There is no doubt that dietary interventions in the management of IBS (Irritable Bowel Syndrome) are rapidly gaining traction as studies proving their efficacy start to emerge. Many practitioners are now using dietary modification as first-line therapy for IBS, and patients themselves are commonly self-initiating diets sourced from the internet.

One of the most successful and widely used dietary therapies is the low-FODMAP diet, introduced by Professor Peter Gibson and his team at Monash University several years ago. FODMAPs (Fermentable Oligosaccharides, Disaccharides, Monosaccharides, And Polyols) are poorly absorbed, rapidly fermented short-chain carbohydrates. Restriction of FODMAPs has resulted, in a blinded placebo-controlled cross-over study, in significant symptom improvement in around 75% of patients with IBS (Halmos et al., Gastroenterology 2014). Given the success of the diet and the chronic nature of IBS, many patients adhere to such a diet for many months to years.

FODMAPs are natural prebiotics, compounds that pass undigested through the upper gastrointestinal tract to the colon. There, they stimulate the growth and general health of beneficial colonic bacteria such as bifidobacteria and lactic acid bacteria. These bacteria benefit the host in terms of enhanced absorption and immune regulation. Further, bacterial fermentation of FODMAPs produces short-chain fatty acids (SCFAs), including butyrate, which acts as a major energy source for colonic epithelial cells. SCFAs are also thought to play a role in enhanced water resorption in the colon, as well as having potential anti-carcinogenic and anti-inflammatory properties (Sengupta et al., J Gastroenterol Hepatol 2006).

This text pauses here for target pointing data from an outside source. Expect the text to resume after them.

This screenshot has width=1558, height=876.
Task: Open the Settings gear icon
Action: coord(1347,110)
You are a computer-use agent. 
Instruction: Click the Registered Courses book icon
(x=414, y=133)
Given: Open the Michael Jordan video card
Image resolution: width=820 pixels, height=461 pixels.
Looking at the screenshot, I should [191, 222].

Long-term restriction of FODMAPs may, therefore, disturb the homeostasis of the colonic microbiota and potentially reduce the health benefits usually derived from these colonic bacteria.

This concept was explored in a recent publication from Monash University. The effects of both a low-FODMAP diet and a "typical Australian diet" (high FODMAP) on biomarkers of colonic health were compared in a single-blinded, randomised, crossover trial. This study was published in Gut in July 2014 (Halmos et al., Gut July 2014). Twenty-seven IBS and six healthy subjects were randomly allocated to one of the two diets for a 21-day period, and then crossed over to the other diet with a 21-day "wash-out" period between the two diets. The diets differed only in terms of FODMAP content. Stool was collected during the study period and the pH, SCFA concentration, and bacterial abundance and diversity were assessed.

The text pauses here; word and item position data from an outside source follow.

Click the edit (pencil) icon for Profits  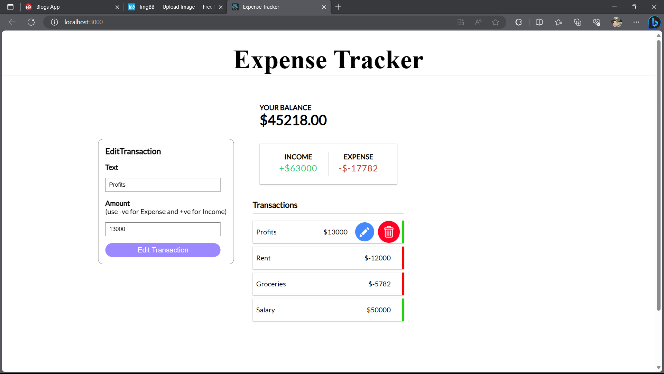[x=364, y=232]
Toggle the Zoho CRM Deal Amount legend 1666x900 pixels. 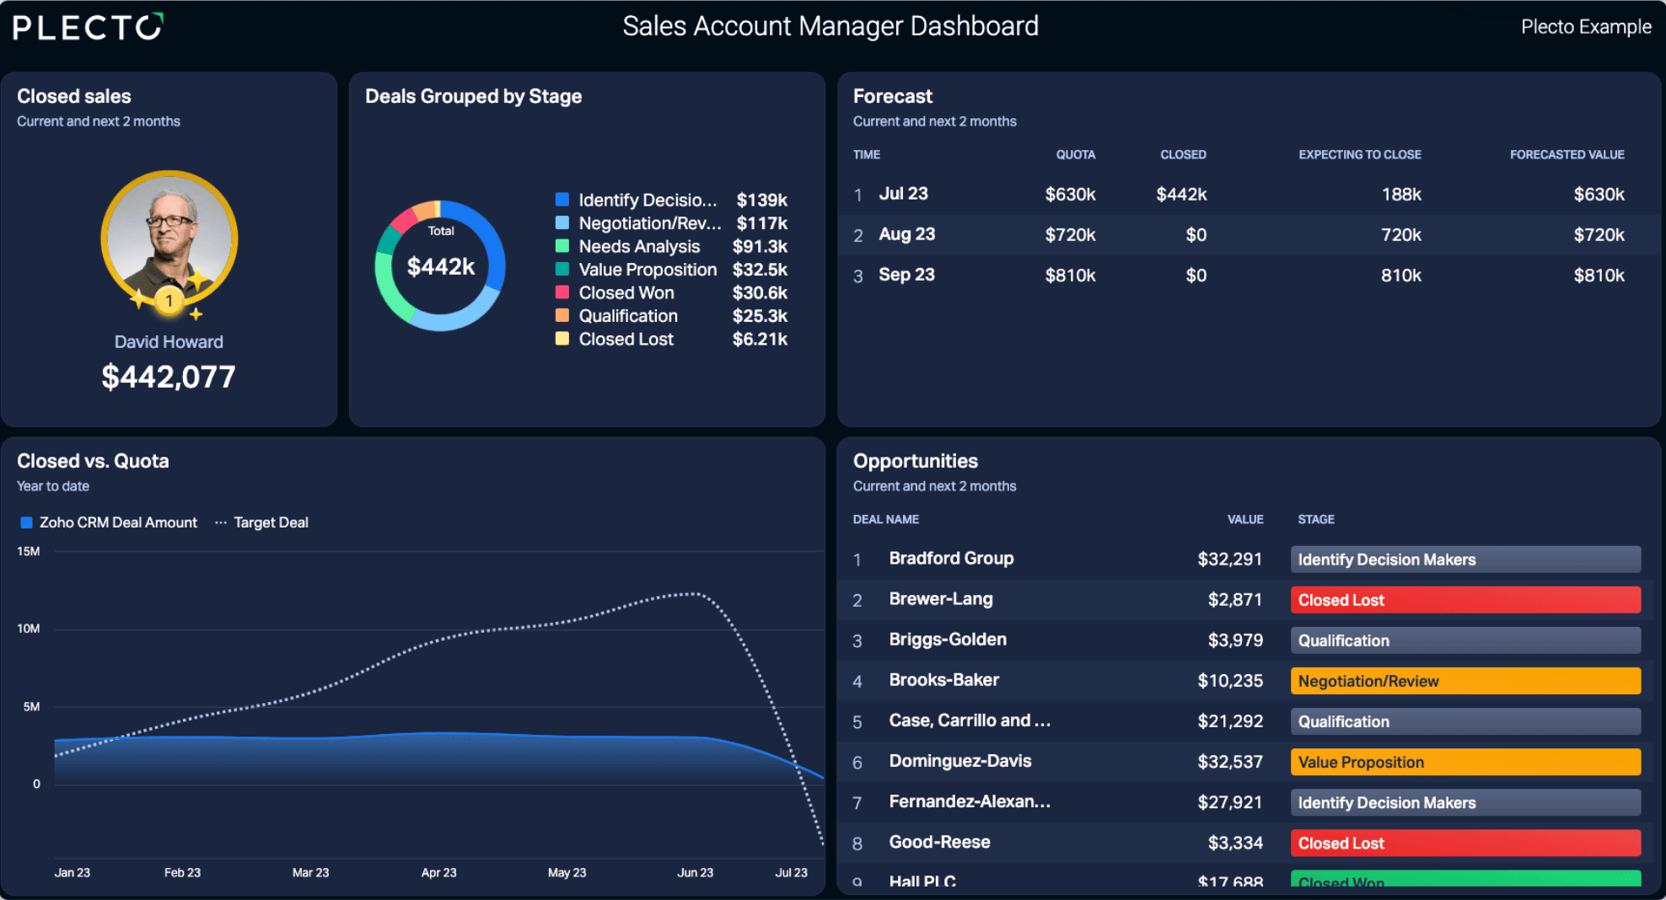click(x=109, y=522)
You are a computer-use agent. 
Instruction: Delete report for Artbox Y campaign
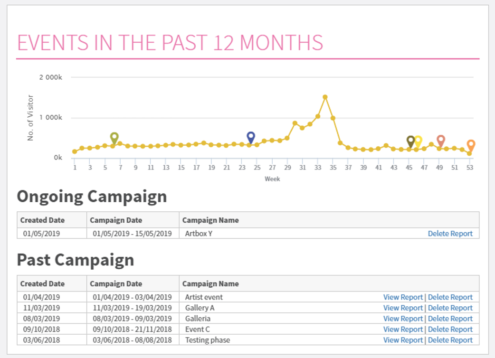tap(450, 234)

This study demonstrated marked differences in bacterial abundance and diversity between a high- and low-FODMAP diet, but changes in SCFA concentration and bowel transit time were not observed. The low-FODMAP diet was associated with lower absolute levels of colonic bacteria, but specifically lower levels of butyrate-producing bacteria and prebiotic bacteria. In contrast, the higher FODMAP diet was associated with specific stimulation of the growth of bacterial groups with putative health benefits.

Summarised from:

Halmos et al. Diets that differ in their FODMAP content alter the colonic luminal microenvironment. Gut July 2014

Comments:

Whilst the longer-term implications of this from a functional or health perspective are not known, the following conclusions can be drawn:

  • A low-FODMAP diet should not be recommended in asymptomatic patients;
  • Patients should probably avoid following the low-FODMAP diet long-term;
  • Ideally, the least restrictive diet should be implemented;
  • Patients should probably be “re-challenged” to allow the minimal amount of restriction that maintains an acceptable symptom response.

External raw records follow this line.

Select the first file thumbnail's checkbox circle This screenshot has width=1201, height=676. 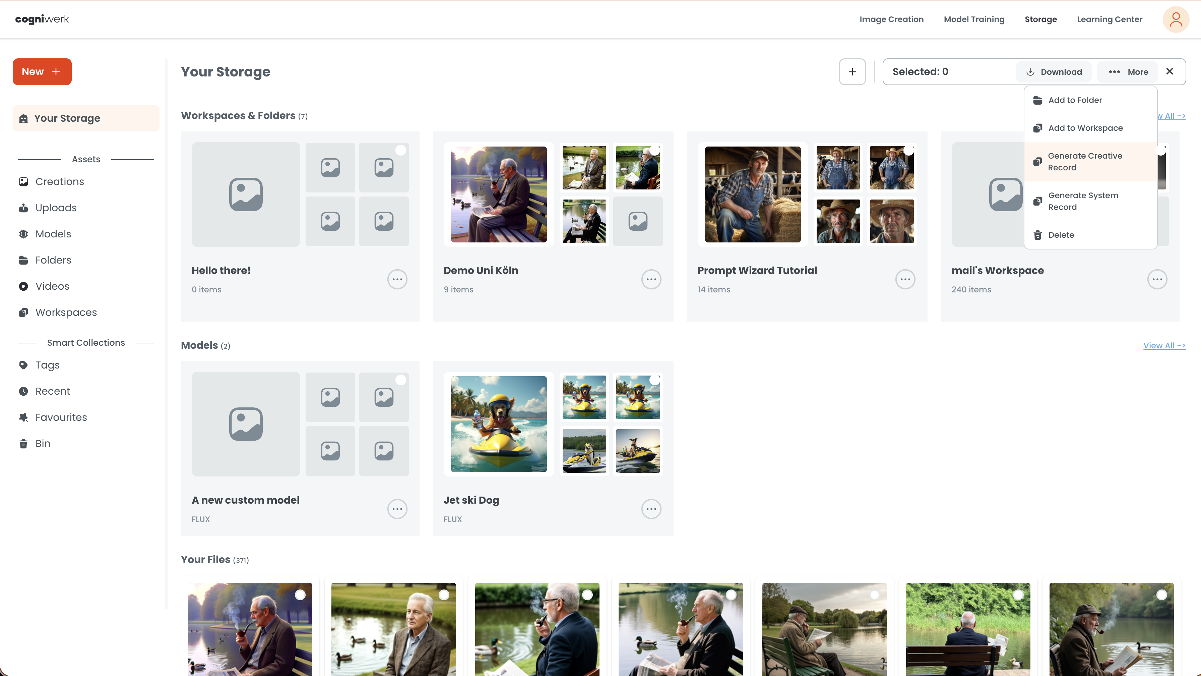300,595
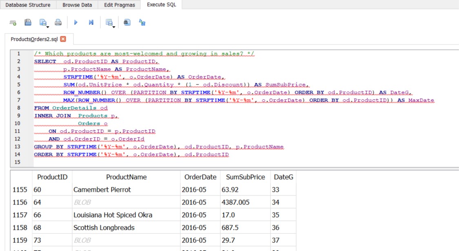This screenshot has height=251, width=459.
Task: Open the Save results dropdown arrow
Action: pos(113,27)
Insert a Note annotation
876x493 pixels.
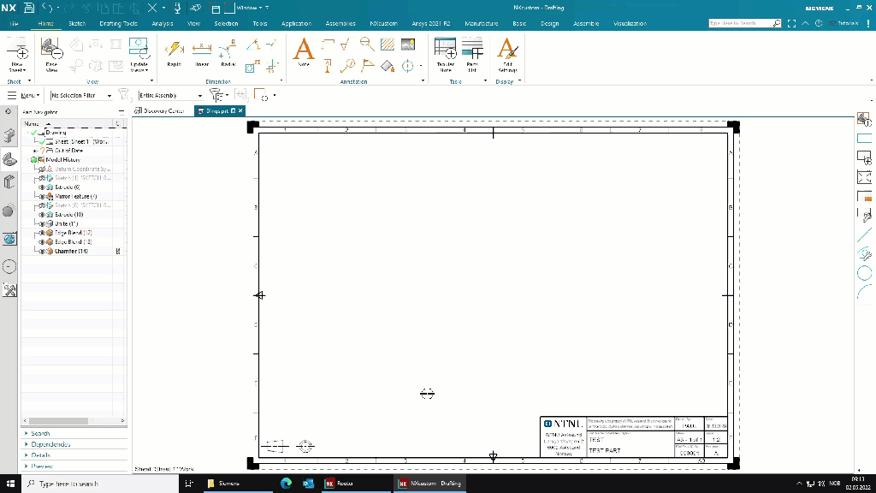304,52
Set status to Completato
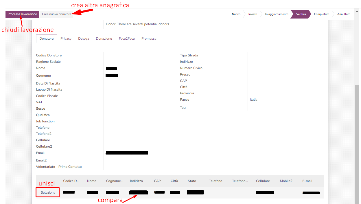The image size is (361, 204). coord(321,14)
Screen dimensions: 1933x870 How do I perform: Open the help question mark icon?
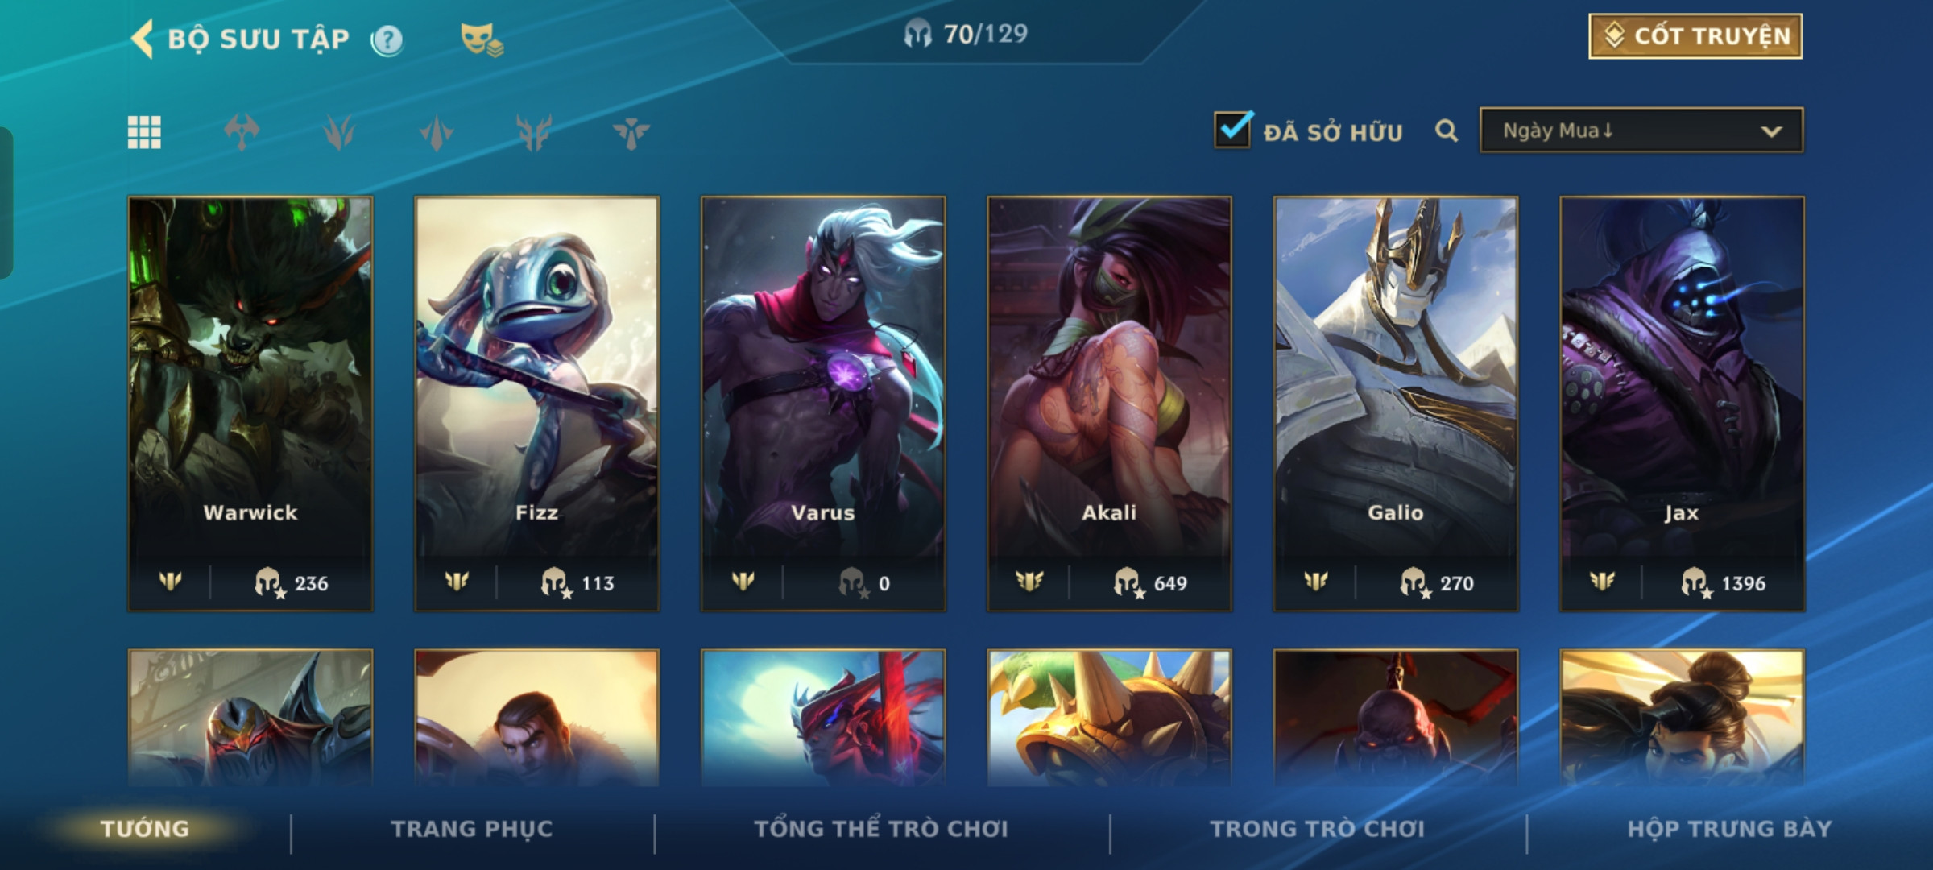coord(387,39)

With this regard, it would therefore make sense to try to limit the intake of only those FODMAPs that are likely to be contributing to the patient’s symptoms rather than empirically restricting all of the FODMAPs. Hydrogen/methane breath testing is a readily accessible and accurate, non-invasive test that can be useful in identifying poorly absorbed food sugars such as lactose and fructose. Based upon these tests, practitioners can tailor an individual diet either including or excluding these sugars based upon the patient’s individual results, allowing the patient to have the least restrictive diet, which would limit any potential deleterious effects of a low-FODMAP diet. This diet would be best supervised by a dietitian or nutritionist with expertise in IBS.